Today, Wednesday, the trial of former Mauritanian President Mohamed Ould Abdel Aziz is scheduled to begin, within the framework of what has been called the decade-long corruption file.

In addition to Ould Abdel Aziz (65 years), who ruled Mauritania between 2009 and 2019, 10 former officials who worked with him, including two prime ministers, are being tried on charges of illegal enrichment, money laundering, and granting unjustified concessions in government deals.

On Tuesday evening, the court ordered the police to arrest the former president and put him in jail as a prelude to his trial.

Social media activists said that the police went to his house and took him to prison.

In a post on his Facebook account hours before his trial, Ould Abdel Aziz said that he would appear before the court for the first time in his life, after 31 years of military service.

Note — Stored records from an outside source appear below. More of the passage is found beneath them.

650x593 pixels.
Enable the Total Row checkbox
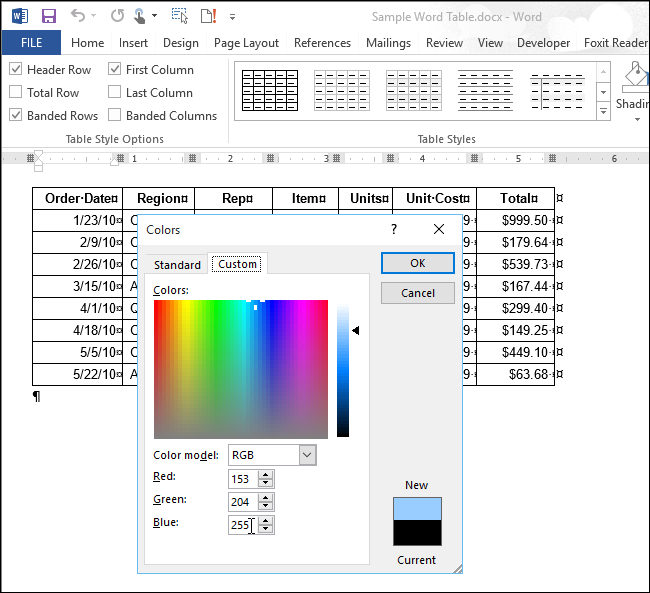[15, 93]
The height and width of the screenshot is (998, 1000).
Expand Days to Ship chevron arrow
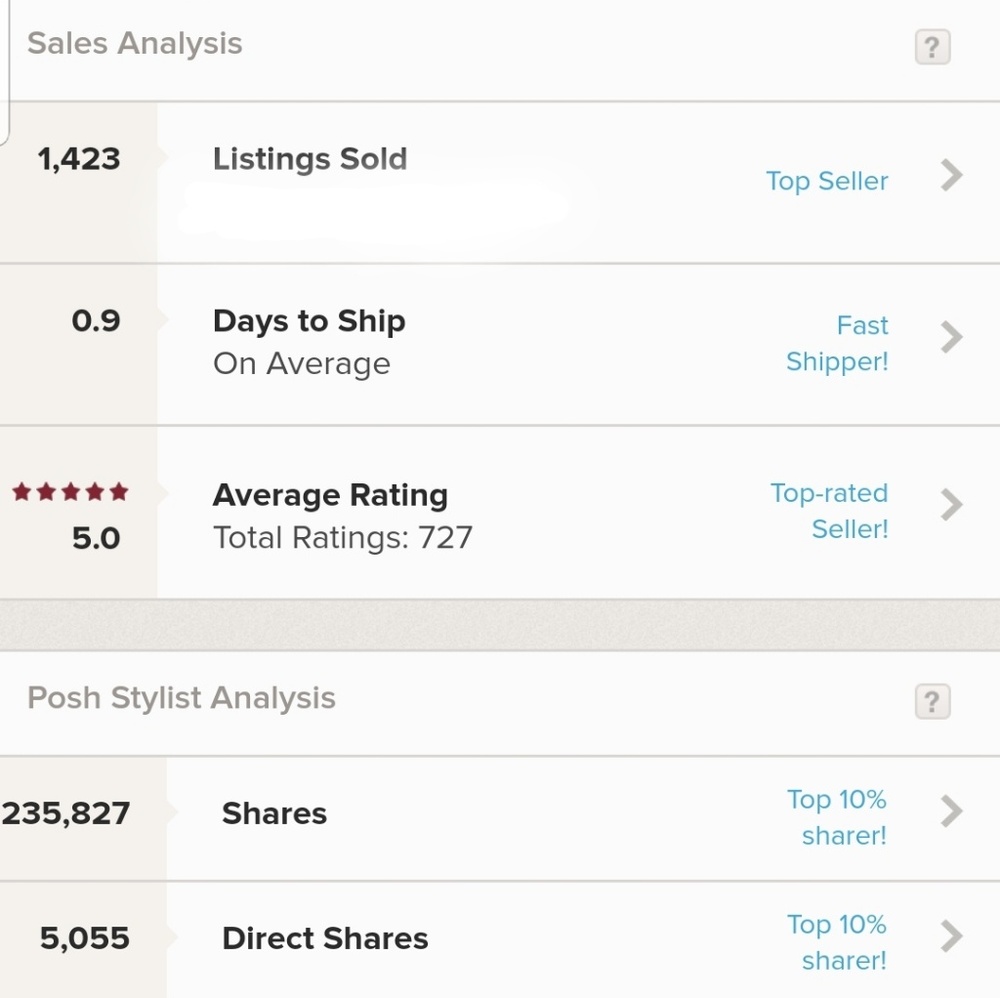952,338
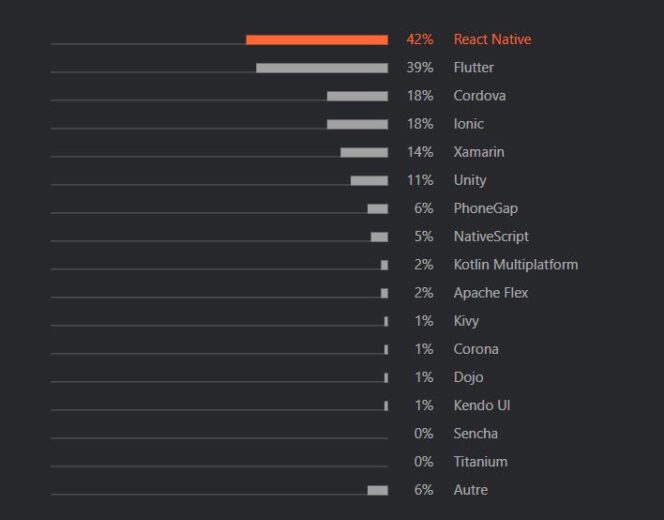
Task: Click the Xamarin 14% bar
Action: coord(364,152)
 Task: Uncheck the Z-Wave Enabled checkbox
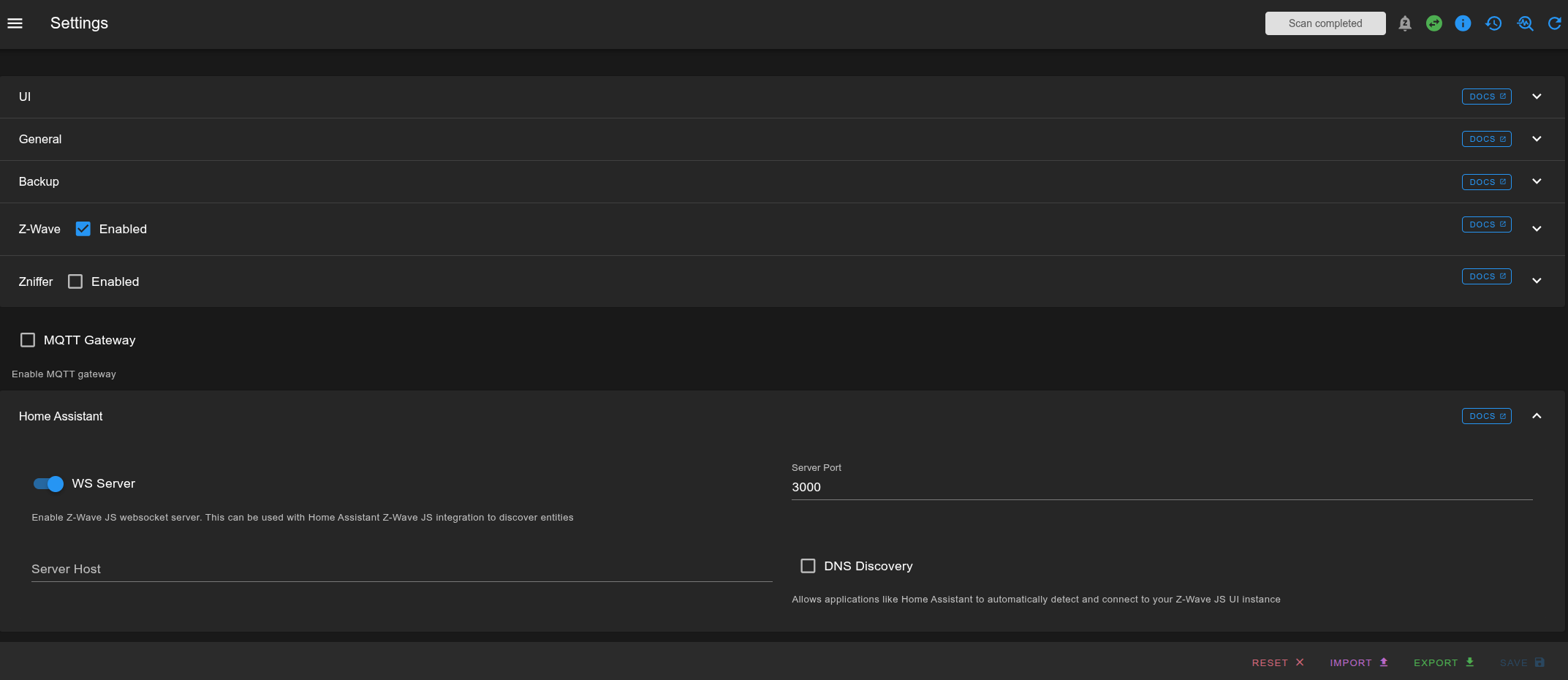point(83,229)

The former Mauritanian president denied the accusations of corruption against him, describing them as misleading, and said that he would defend his honor and dignity and "the rights of an entire people" during the trial, and prove the "falsity of the fabricated accusations against him," as he put it.

This is the first trial of a Mauritanian president on charges of corruption and money laundering.

Ould Abdel Aziz is defended by lawyers from Mauritania, France, Senegal and Lebanon, while about 60 lawyers defend the civil side, led by the Mauritanian Bar Association.

And last month, after weeks of deliberation, the Supreme Court - the highest judicial body in Mauritania - rejected an appeal submitted by the defense team to acquit Ould Abdel Aziz, and decided to refer his file to the corruption court after exhausting the stages of appeal and appeal.

The Mauritanian judiciary decided to prosecute the former president and a number of officials during his rule, based on a report prepared by a parliamentary investigation committee, which concluded that there were "excesses, mismanagement and a great waste of money," and said that it had found huge property of the former president and his close associates estimated at $100 million.

However, the former president denies that he seized public money, and says that he is "subject to settling political scores," and that his prosecution aims to silence him and prevent him from practicing politics, and will prove "the falsity of the fabricated accusations against him."